Excellent sollution for coding efficiency. (though, I always think Regular Expressions should be commented well (broken into parts) due to the terseness of the syntax, especially for those who don't use RegEx regularly. (no pun, really)

But would a Ruby iterator be faster?

Being new to Ruby thats a great piece of code to get my head around,
thanks all for suggestions thoughts and ideas :slight_smile:

···

On 12 Mar, 16:25, "Rick DeNatale" <rick.denat...@gmail.com> wrote:

On 3/12/07, Robert Klemme <shortcut...@googlemail.com> wrote:

> There are quite a lot of posts about word wrapping which seems what you
> are trying to do. You should be able to find them via the archives
> (Google Groups, ruby-talk archive).

> A simplistic approach would probably do something like this:

> str.gsub(/(.{1,50})\s+/, "\\1\n")

And here's the start of a more sophisticated approach I just whipped up.

It uses split on a word boundary to split thestring. It has some
option keywords which allow preserving all whitespace, or only at the
beginning of a line. If you don't preserve all whitespace, it
collapses whitespace within a line to a single space. If you don't
preserve whitespace at the beginning of a line, it elminates it,
otherwise it keeps it as is.
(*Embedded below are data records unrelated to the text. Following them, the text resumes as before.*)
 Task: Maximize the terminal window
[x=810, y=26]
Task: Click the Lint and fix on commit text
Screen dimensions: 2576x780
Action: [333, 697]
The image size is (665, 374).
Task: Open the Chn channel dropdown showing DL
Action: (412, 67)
The default is to only preserve
whitespace at the beginning of a line.

It does have a few bugs, which I didn't bother addressing and leave as
an exercise ot the reader.

1) It ignores existing new lines in the inputstring, which means that
the next line will be short.

2) It keeps whitespace at the end of a line, as opposed to putting the
newline after the last 'word'.

classString
  def wordwrap(linelength, kw_args={})
    keep_all = kw_args[:keep_all]
    keep_initial = keep_all ||kw_args[:keep_initial]
    keep_initial = true if keep_initial.nil?
    current_len = 0
    split(/\b/).inject("") do | result, chunk |
      if current_len + chunk.length >= linelength
        result << "\n"
        current_len = 0
        chunk = "" if chunk.strip.empty? unless keep_initial
      else
        chunk = " " if chunk.strip.empty? unless keep_all
      end
      current_len += chunk.length
      result << chunk
    end
  end
end
--
Rick DeNatale

My blog on Rubyhttp://talklikeaduck.denhaven2.com/

Iterators/callbacks using Ruby code blocks whatever.
Never said I expect them to be faster.
I was asking.
I don't know how much text is being parsed. I do assume it is unstructured and not indexed in any manner.
I'm just wondering if there isn't more to know about why and what for in order to reach the best solution for the situation.
Like they say in Perl... there's more than 1 way right? Some ways are just interesting, some are fast, some are useful, etc...

···

On Mar 13, 2007, at 2:02 AM, Tom Pollard wrote:

But would a Ruby iterator be faster?

I'm just curious what it is about Ruby iterators (I assume you mean methods like 'each') that you'd expect them to be more efficient than the gsub?